Define $f:A \to A$ where $A$ contains $n$ distinct elements. How many functions exist such that $ \forall x \in A, f^m(x)=x$, $(m<n)$ (and $m$ is prime to avoid the mistake pointed out in the comments) where $f^m$ represents the $m^{th}$ composition of $f(x)$?
The key idea I recognized here was that there are only two ways in which this rule can be followed; assigning elements in the domain and range identically or to create "loops" of size $m$ i.e. for example, making $a_1$ map to $a_2$ which then maps to $a_3$ and so on until $a_m$ maps to $a_1$.

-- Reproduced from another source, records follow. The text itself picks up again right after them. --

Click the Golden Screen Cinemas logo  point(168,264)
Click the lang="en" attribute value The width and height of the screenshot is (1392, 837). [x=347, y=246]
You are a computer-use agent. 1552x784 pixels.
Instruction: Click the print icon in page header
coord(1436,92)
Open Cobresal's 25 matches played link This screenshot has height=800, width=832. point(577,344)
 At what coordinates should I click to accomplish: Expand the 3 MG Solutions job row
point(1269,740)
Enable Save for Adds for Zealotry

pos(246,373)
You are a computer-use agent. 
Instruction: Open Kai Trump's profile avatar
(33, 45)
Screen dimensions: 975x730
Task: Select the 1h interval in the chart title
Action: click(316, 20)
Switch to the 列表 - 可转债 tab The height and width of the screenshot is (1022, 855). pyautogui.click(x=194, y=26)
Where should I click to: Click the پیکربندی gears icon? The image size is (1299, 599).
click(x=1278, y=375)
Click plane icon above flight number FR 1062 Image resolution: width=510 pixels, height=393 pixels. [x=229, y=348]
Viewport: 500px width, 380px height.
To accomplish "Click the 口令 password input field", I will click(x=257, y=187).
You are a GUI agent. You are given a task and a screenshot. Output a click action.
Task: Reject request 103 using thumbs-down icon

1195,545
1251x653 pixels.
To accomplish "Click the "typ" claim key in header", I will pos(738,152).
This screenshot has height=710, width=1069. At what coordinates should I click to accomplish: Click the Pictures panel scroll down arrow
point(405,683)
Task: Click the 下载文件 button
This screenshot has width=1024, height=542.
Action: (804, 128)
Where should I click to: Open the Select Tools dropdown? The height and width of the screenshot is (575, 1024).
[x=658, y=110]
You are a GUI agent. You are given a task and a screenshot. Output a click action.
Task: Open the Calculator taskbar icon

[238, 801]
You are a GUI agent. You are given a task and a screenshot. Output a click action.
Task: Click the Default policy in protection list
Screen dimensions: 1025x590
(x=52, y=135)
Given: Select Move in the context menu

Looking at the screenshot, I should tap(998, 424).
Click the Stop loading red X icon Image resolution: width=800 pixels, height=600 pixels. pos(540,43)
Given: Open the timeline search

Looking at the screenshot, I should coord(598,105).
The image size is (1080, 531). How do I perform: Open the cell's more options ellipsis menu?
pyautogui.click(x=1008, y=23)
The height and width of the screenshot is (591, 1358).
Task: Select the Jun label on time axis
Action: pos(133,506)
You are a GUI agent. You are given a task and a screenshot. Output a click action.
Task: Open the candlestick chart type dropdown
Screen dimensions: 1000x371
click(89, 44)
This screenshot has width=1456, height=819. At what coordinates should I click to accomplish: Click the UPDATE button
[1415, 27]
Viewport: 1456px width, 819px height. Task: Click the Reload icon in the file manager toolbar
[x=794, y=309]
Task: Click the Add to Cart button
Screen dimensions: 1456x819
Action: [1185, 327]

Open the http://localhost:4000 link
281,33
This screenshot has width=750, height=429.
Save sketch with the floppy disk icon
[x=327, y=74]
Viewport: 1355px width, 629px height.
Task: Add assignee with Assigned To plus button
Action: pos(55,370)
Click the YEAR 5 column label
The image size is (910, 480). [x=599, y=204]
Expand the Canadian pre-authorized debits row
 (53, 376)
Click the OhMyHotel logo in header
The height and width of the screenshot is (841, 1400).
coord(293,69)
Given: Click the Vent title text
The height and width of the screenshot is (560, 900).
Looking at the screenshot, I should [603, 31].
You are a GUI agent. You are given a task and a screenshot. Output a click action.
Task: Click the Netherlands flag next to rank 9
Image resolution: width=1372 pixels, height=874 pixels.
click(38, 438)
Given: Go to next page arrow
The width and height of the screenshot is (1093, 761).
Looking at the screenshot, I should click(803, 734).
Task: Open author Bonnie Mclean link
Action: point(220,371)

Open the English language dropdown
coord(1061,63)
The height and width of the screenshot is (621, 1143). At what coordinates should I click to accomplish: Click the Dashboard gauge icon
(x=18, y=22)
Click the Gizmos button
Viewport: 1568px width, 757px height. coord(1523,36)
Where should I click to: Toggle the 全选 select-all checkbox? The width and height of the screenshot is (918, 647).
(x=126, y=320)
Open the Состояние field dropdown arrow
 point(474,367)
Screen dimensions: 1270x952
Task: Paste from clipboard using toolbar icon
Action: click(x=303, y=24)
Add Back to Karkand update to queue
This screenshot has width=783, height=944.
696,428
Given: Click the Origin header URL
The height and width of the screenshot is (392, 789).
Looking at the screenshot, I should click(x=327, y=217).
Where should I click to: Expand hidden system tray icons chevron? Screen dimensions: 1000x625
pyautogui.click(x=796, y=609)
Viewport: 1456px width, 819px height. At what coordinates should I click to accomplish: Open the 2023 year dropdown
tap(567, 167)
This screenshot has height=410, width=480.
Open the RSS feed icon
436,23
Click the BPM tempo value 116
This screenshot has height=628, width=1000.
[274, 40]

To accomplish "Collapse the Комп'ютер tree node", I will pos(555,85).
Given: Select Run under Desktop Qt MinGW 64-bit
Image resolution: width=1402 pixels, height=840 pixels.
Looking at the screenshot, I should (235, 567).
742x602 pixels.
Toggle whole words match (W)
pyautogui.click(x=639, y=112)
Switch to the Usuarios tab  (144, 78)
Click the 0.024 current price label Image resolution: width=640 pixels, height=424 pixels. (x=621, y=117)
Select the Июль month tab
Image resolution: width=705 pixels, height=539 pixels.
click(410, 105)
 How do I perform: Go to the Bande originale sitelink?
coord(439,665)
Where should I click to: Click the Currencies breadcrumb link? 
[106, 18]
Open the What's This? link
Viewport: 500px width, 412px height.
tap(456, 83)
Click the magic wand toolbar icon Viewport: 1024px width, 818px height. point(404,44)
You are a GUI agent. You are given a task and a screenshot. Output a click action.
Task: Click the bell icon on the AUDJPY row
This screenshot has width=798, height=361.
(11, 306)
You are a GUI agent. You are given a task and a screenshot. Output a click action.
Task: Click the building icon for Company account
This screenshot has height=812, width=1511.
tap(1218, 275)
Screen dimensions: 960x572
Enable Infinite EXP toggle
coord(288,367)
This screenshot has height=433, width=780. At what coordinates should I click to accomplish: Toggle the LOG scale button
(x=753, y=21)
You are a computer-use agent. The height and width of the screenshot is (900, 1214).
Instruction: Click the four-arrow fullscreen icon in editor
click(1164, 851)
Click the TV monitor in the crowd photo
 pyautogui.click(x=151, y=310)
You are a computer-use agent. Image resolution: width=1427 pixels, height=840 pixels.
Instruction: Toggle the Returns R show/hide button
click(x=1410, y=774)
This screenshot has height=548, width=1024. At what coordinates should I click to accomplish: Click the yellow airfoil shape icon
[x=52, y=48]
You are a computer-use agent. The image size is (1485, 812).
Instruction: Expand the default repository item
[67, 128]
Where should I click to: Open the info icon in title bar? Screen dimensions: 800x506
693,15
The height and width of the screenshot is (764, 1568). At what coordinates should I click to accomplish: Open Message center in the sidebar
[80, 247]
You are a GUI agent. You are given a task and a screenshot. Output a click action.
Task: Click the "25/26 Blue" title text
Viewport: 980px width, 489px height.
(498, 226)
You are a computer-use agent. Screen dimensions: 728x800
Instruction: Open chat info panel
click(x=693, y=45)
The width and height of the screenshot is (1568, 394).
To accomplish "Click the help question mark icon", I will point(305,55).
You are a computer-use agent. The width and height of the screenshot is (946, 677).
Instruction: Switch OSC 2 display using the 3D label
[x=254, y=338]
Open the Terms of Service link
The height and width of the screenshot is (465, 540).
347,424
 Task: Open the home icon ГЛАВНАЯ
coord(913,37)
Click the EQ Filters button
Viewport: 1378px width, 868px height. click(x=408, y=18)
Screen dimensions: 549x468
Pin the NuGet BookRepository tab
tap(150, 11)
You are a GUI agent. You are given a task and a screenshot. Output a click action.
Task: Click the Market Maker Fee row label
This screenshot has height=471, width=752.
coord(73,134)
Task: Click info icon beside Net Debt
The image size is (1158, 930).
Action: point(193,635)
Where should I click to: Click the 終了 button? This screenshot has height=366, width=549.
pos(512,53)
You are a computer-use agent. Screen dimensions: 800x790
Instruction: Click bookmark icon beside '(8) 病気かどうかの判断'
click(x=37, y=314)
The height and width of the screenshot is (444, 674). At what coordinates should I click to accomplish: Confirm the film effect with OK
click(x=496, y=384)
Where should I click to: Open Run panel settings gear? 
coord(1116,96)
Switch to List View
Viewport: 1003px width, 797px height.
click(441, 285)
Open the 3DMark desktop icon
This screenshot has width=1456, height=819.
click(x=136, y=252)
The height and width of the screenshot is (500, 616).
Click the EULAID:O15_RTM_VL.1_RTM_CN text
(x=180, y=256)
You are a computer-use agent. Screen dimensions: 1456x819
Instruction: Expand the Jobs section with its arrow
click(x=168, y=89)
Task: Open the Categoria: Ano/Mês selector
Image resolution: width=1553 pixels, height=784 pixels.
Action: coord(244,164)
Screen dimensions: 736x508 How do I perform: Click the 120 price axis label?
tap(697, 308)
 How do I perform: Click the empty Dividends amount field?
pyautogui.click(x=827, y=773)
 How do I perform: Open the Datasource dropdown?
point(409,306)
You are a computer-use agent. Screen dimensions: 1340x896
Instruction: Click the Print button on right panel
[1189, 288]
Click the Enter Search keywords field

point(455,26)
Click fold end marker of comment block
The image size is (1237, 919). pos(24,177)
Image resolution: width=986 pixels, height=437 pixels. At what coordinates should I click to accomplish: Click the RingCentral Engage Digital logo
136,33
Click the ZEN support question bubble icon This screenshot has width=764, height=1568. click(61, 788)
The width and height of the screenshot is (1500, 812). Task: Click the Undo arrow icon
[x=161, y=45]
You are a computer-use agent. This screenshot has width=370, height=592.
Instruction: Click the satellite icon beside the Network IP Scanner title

Now, I began to consider cases where I took $0,1,2...\lfloor \dfrac{n}{m} \rfloor$ loops while assigning the remaining elements identically;
When we assign all elements identically, only $1$ such function exists.
When one loop is formed, the number of functions becomes $\binom {n}{n-m}.(m-1)!$ (using the idea of cyclic permutations).
When two loops are formed, we must first form two groups by $\dfrac{(2m)!}{2!m!^2}$. Now the total number of functions becomes $\binom {n}{n-2m}(m-1)!^2\dfrac{(2m)!}{2!m!^2}$.
So, now we see a pattern forming here which means I can express the entire sum of all such functions as
$$S=\sum_{k=0}^{\lfloor n/m \rfloor} \dfrac{\binom{n}{n-km}(m-1)!^k(mk)!}{k! (m!)^k}$$
which simplifies to $$S=n!\sum_{k=0}^{\lfloor n/m \rfloor}\left(k!(n-mk)!m^k \right)^{-1}$$
I've never really come across the sums of reciprocal factorials (other than simple telescopic sums) so I'm not quite sure if there is a closed form for such a sum. However, if anyone has any ideas on evaluating this sum or can direct me to a related question on MSE that I missed, I would be grateful.
Furthermore, my other question is how do I extend this argument of "loops" to counting the number of functions when $m>n$?